Ten zaczerwienił się i chciał coś powiedzieć, kiedy usłyszeli krzyk Zeflika:
- Smok! Smok na pastwisku!!!
Rzeczywiście na pastwisku pod lasem wylegiwał się smok. Złota łuska pobłyskiwała w słońcu, a żółte ślepia otwarły się leniwie i łypały na stworzoną przeciw niemu krucjatę. Kiedy się zbliżyli uniósł lekko swój łeb i otworzył paszczę ziewając i pokazując przy tym całą gamę błyszczących, ostrych zębów. Naokoło niego przechadzały się owce, skubiąc z namaszczeniem trawę i nie zwracając w ogóle na niego uwagi.
- Henio! - krzyknął jeden z chłopów do małego pastuszka siedzącego na wozie. - Przeliczyć mi tu wszystkie owce, i to już!
Pastuszek zszedł z wozu, trwożnie pobiegł na łąkę i jął przeliczać stadko owiec, trzymając się wszelako z dala od smoka, który przyglądał mu się spode łba.
- Zdaje się, że są wszystkie - orzekł.
- A to podła gadzina! - odezwał się ten, który kazał przeliczyć owce, prawdopodobnie szewc Franek, przywódca krucjaty. - Specjalnie tak zrobił, żeby nas wziąść za serce. Ale niedoczekanie jego, smocza mać! Do dzieła!!!

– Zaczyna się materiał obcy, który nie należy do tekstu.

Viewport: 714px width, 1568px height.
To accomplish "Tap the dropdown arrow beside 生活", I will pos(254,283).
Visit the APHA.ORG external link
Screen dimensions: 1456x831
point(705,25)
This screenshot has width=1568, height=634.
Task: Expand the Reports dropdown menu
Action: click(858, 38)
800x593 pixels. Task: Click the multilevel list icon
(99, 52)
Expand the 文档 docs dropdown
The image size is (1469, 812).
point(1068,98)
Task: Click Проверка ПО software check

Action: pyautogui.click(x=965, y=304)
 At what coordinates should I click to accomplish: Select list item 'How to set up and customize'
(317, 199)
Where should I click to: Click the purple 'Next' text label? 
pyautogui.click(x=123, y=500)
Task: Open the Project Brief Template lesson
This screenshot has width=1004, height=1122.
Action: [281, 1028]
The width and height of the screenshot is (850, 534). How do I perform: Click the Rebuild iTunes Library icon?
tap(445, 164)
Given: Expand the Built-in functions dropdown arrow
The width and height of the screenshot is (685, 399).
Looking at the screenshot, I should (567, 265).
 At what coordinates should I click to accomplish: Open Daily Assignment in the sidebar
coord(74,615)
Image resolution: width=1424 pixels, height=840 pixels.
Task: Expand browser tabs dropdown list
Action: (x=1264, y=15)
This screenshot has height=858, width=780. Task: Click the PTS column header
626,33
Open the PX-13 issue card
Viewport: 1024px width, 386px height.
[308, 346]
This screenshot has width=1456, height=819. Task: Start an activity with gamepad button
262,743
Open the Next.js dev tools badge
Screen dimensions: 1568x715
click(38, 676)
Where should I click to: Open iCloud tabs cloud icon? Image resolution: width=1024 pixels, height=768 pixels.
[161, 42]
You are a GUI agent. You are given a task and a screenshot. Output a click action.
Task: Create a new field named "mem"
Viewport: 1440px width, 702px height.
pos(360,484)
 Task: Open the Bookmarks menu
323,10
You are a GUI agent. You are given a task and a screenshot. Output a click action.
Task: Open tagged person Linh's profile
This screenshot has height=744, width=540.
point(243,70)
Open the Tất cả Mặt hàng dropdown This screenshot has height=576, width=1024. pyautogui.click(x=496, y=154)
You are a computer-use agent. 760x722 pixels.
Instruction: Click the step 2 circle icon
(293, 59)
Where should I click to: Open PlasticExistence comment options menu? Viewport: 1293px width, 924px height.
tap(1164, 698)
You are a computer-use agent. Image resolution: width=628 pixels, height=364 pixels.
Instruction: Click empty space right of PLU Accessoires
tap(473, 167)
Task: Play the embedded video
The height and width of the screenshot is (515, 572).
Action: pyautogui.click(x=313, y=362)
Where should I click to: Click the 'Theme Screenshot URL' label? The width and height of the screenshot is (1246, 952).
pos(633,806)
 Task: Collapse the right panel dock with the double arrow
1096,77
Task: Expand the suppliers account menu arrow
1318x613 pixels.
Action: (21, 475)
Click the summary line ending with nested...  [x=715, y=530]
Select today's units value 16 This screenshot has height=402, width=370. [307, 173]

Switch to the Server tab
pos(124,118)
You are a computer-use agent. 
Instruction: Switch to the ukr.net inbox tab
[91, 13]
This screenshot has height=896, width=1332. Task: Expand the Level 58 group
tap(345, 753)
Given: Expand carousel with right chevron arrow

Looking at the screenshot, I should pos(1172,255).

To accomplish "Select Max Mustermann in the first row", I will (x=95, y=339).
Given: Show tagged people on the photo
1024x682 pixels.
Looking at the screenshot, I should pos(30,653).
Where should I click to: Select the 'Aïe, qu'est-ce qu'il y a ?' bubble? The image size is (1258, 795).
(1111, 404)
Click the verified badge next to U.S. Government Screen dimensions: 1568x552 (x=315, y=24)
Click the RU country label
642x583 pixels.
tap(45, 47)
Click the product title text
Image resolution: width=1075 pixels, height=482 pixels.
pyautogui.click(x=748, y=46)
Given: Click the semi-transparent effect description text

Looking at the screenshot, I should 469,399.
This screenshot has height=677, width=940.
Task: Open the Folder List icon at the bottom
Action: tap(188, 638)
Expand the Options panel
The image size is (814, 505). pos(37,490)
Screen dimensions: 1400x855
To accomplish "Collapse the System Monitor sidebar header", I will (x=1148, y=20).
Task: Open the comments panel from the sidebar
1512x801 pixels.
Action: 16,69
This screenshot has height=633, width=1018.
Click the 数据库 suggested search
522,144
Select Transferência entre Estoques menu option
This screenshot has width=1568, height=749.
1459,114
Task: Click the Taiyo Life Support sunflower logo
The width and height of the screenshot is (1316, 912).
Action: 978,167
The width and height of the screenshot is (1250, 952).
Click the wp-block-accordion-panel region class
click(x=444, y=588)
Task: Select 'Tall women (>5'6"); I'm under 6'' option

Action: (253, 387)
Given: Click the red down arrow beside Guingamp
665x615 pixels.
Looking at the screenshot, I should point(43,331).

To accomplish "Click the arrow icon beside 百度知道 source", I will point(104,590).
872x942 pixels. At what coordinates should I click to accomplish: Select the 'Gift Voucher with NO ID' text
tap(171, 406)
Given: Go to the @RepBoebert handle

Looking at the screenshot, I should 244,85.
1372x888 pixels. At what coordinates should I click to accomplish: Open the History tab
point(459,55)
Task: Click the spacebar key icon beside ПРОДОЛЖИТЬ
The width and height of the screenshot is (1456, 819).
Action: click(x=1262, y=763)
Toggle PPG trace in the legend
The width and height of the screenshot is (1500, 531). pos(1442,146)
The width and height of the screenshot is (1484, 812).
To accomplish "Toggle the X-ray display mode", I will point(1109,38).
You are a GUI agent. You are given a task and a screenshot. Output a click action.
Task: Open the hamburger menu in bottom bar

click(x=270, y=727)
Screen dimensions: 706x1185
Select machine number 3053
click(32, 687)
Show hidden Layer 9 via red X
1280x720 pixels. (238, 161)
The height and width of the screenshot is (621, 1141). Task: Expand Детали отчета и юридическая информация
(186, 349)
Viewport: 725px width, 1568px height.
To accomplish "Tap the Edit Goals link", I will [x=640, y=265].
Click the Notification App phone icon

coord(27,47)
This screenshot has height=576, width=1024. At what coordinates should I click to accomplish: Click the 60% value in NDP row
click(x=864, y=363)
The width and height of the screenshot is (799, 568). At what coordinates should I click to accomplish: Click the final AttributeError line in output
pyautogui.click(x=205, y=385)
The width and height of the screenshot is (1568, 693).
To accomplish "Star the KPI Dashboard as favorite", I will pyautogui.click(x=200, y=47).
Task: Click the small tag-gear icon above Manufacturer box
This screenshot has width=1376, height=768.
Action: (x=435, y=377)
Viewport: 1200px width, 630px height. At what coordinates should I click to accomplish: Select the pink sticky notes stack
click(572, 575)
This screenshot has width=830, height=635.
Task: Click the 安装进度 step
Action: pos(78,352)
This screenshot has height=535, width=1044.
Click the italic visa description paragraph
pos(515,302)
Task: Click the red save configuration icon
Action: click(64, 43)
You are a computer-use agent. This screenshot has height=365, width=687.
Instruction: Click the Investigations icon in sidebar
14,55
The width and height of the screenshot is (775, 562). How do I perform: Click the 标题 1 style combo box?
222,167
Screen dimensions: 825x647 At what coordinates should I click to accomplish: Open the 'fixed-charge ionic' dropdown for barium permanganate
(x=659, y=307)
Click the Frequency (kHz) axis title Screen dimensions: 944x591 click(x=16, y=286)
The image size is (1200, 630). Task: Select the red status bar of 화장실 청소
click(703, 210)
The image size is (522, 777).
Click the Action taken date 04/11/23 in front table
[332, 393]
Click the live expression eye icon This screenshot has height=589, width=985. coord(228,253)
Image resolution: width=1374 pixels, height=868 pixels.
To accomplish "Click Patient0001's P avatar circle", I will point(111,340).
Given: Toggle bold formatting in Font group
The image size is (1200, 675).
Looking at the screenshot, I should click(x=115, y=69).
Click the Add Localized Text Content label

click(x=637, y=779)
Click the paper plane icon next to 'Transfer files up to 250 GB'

Chłopi zajechali od wszystkich stron smoka i rzucili na niego sieci. Zaplątał się w nie, ale kiedy oni zsiedli już z wozów i chwycili za widły, sieci przerwały się i tylko strzępy opadły na ziemię. Mimo to, chłopi nie tracili bojowego nastroju. Rzucili się na smoka z widłami i dźgali gdzie popadnie. Widły odskakiwały jednak od łuski smoka i nie robiły mu żadnej krzywdy. Znudzony gad nie ruszył się nawet z miejsca. Wtedy chłopi zauważyli miecz pod płaszczem Kima.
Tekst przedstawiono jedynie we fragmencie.